Поверь

Ковалёва
    Рядом со мной многие приходили к  Богу и оставались с Ним до последнего дыхания, другие приходили и уходили навсегда разочарованными, или озлобленными, третьи ради Него оставляли мир, не было только равнодушных к вопросу веры. Но не в одно корыстолюбивое сердце Он не вошёл, сколько не били себя в грудь поборники моды, украшавшие уши и грудь массивными золотыми крестами. Сегодня, сколько бы мы не блуждали, если готовы, то Господь поведёт диалог с каждым, без посредников. Но как страшно,  приняв решение, стать предателем!..
Весёлой, бесшабашной, энергичной, трудолюбивой и заботливой Верке повезло – не окончив школу,  удачно вышла замуж. Сначала не регистрировали брак по  малолетству, потом по её капризу: «Любовь не нуждается в штампах!»   
     С годами обзавелись домом, обширным хозяйством. Работала с мужем от зари до зари. Не было только детей. То ли по усмотрению Бога, то ли первый аборт тому виной. Когда отмечали 35-ти летний юбилей хлебосольной красавицы хозяйки, принесли телеграмму: «Сестра тяжело больна. Нуждается в уходе. Срочно приезжай».
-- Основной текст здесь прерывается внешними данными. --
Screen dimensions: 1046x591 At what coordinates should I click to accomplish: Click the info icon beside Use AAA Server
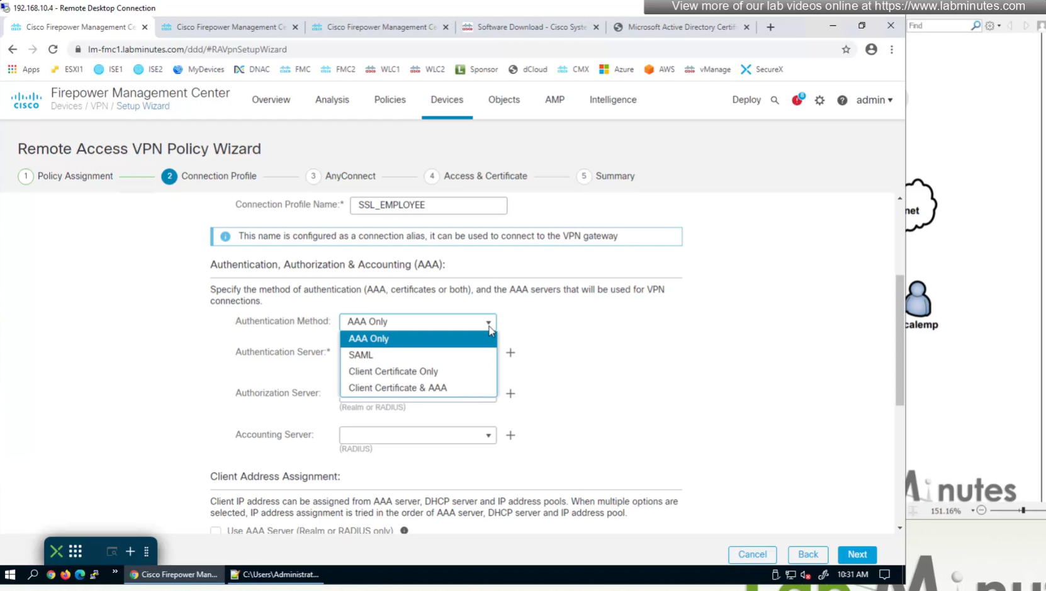[x=404, y=531]
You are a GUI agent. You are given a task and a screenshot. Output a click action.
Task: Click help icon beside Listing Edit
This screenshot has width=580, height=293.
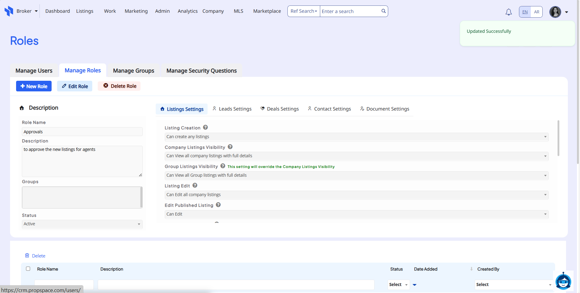tap(195, 186)
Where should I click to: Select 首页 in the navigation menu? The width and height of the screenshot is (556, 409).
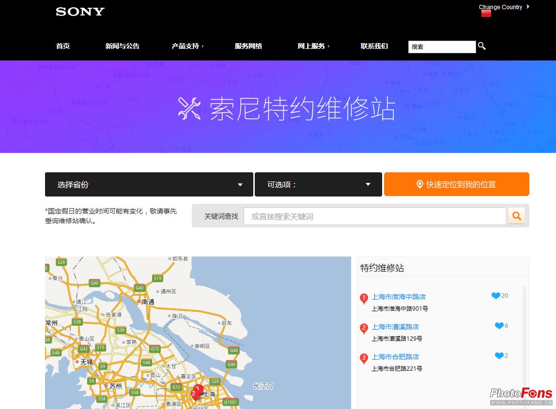click(62, 46)
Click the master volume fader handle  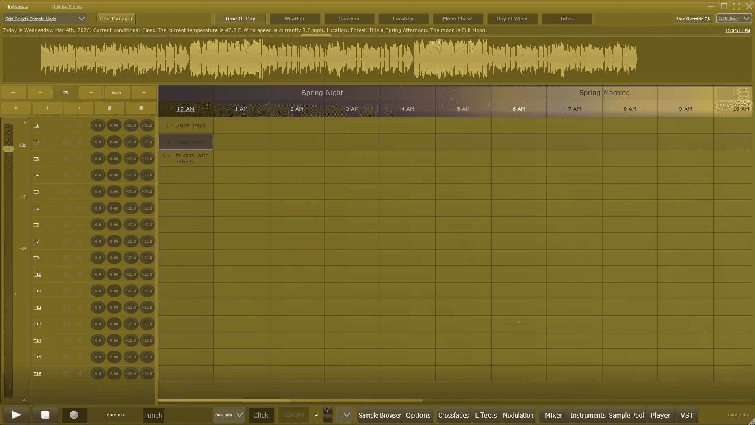[8, 148]
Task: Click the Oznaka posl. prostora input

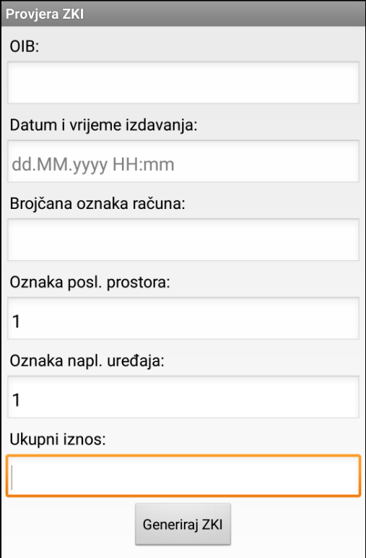Action: pos(183,319)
Три долгих месяца она боролась за жизнь последней родной кровиночки. Когда возвратилась из Ленинграда, чужие люди даже не пустили в калитку родного дома. Самая близкая подруга забеременела от её мужа,  зарегистрировалась с ним и перечеркнула 20 лет их совместной жизни. Спешно продали дом, хозяйство и уехали в неизвестном направлении.   
Не стала Верка выть, ломать руки, не стала последнее барахлишко у переселенцев выклянчивать – что посчитали не нужным, принесли сами. Закрылась на неделю в комнате у соседки, не принимала друзей, с сочувствующими взглядами, сжигала табаком, заливала самогоном неизбывную боль и обиду. Вышла из затвора почерневшая, ссутуленная и постаревшая на добрый десяток лет, но с твёрдой решимостью во взгляде. Собрала немудрёное барахлишко, остатки денег, никому ничего не сказала, купила билет на ближайший поезд, до Владивостока, и отправилась в неизвестность. В алкогольно-никотиновом угаре, не контролируя своих действий, вошла в плацкартный вагон, заняла место у окна и долго следила отрешённым взглядом за уверенной поступью весны, в нежном, золотисто-вербном уборе.
 - Впервые не к земле бегу, а от земли убегаю, - вырвалась, облачённая словами, боль.
Попутчик, смерил её изучающим взглядом:
- Что ж так-то?   
- Убила младенчика, теперь приспело время моей погибели, отреклась земля за скверну мою. Как очистить её, как отскрести, чтобы приняла, упокоила меня грешную?! Пивка бы холодненького, разогнать туман в голове.
- Угощайтесь. Ещё не согрелось. А может, заодно, и поужинаем холостяцкими разносолами?
При виде, истекающей жиром, розовой мякоти балыка, мраморной мозаики окорока и от аромата малосольных огурчиков, у Верки закружилась голова.
- Не откажусь.
Анатолий не лез в душу с вопросами, оказался талантливым слушателем, и оттаяла Веркина душа, пролилась спасительной капелью слов.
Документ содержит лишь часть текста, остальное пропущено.